Syntax of Lambda Calculus

Lamdba calculus includes three different types of expressions, i.e.,

E :: = x(variables)

| E1 E2(function application)

| λx.E(function creation)

Where λx.E is called Lambda abstraction and E is known as λ-expressions.

Evaluating Lambda Calculus

Pure lambda calculus has no built-in functions. Let us evaluate the following expression −

(+ (* 5 6) (* 8 3)) 

Here, we can’t start with '+' because it only operates on numbers. There are two reducible expressions: (* 5 6) and (* 8 3).

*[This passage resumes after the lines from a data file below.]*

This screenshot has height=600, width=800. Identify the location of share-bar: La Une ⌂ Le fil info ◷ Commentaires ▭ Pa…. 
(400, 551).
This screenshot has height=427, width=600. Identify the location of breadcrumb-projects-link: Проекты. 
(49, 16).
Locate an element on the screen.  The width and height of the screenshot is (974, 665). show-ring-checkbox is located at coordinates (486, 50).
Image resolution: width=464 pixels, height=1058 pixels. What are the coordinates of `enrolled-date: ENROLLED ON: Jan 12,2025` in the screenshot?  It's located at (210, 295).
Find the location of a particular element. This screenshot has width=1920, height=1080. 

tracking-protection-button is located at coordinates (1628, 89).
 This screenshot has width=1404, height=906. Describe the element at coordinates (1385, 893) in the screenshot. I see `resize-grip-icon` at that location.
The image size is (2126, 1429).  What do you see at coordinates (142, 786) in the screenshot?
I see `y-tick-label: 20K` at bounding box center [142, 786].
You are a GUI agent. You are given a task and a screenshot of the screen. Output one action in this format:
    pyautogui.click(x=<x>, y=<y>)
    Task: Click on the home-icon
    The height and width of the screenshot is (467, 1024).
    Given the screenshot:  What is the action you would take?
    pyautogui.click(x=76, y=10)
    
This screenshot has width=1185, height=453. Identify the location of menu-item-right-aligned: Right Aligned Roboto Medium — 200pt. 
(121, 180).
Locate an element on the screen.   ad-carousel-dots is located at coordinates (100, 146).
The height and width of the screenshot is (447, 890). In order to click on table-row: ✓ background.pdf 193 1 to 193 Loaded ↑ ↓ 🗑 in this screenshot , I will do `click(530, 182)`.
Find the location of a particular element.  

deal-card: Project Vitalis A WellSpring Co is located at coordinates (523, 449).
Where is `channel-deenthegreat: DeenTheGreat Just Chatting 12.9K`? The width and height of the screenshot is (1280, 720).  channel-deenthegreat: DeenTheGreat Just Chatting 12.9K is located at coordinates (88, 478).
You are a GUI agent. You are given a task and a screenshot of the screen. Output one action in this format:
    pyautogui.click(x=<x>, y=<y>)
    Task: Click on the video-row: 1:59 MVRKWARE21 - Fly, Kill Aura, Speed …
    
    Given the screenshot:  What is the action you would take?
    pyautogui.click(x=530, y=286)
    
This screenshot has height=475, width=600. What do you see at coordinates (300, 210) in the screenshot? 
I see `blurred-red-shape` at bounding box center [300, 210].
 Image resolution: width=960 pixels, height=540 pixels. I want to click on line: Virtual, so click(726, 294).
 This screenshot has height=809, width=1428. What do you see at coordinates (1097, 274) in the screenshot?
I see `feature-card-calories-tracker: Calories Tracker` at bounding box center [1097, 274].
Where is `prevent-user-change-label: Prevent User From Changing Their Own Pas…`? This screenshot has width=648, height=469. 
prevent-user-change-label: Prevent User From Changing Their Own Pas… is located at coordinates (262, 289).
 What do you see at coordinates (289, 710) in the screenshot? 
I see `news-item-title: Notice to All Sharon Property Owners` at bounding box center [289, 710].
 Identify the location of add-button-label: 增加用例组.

We can reduce either one first. For example −

(+ (* 5 6) (* 8 3)) 
(+ 30 (* 8 3)) 
(+ 30 24) 
= 54

β-reduction Rule

We need a reduction rule to handle λs

(λx . * 2 x) 4 
(* 2 4) 
= 8

This is called β-reduction.

The formal parameter may be used several times −

(λx . + x x) 4 
(+ 4 4) 
= 8

When there are multiple terms, we can handle them as follows −

(λx . (λx . + (− x 1)) x 3) 9 

The inner x belongs to the inner λ and the outer x belongs to the outer one.

(λx . + (− x 1)) 9 3 
+ (− 9 1) 3 
+ 8 3 
= 11

Free and Bound Variables

In an expression, each appearance of a variable is either "free" (to λ) or "bound" (to a λ).

β-reduction of (λx . E) y replaces every x that occurs free in E with y. For Example −

Bound Variables

Alpha Reduction

Alpha reduction is very simple and it can be done without changing the meaning of a lambda expression.

λx . (λx . x) (+ 1 x) ↔ α λx . (λy . y) (+ 1 x) 

For example −

(λx . (λx . + (− x 1)) x 3) 9 
(λx . (λy . + (− y 1)) x 3) 9 
(λy . + (− y 1)) 9 3 
+ (− 9 1) 3 
+ 8 3 
11 

Church-Rosser Theorem

The Church-Rosser Theorem states the following −

  • If E1 ↔ E2, then there exists an E such that E1 → E and E2 → E. “Reduction in any way can eventually produce the same result.”

  • If E1 → E2, and E2 is normal form, then there is a normal-order reduction of E1 to E2. “Normal-order reduction will always produce a normal form, if one exists.”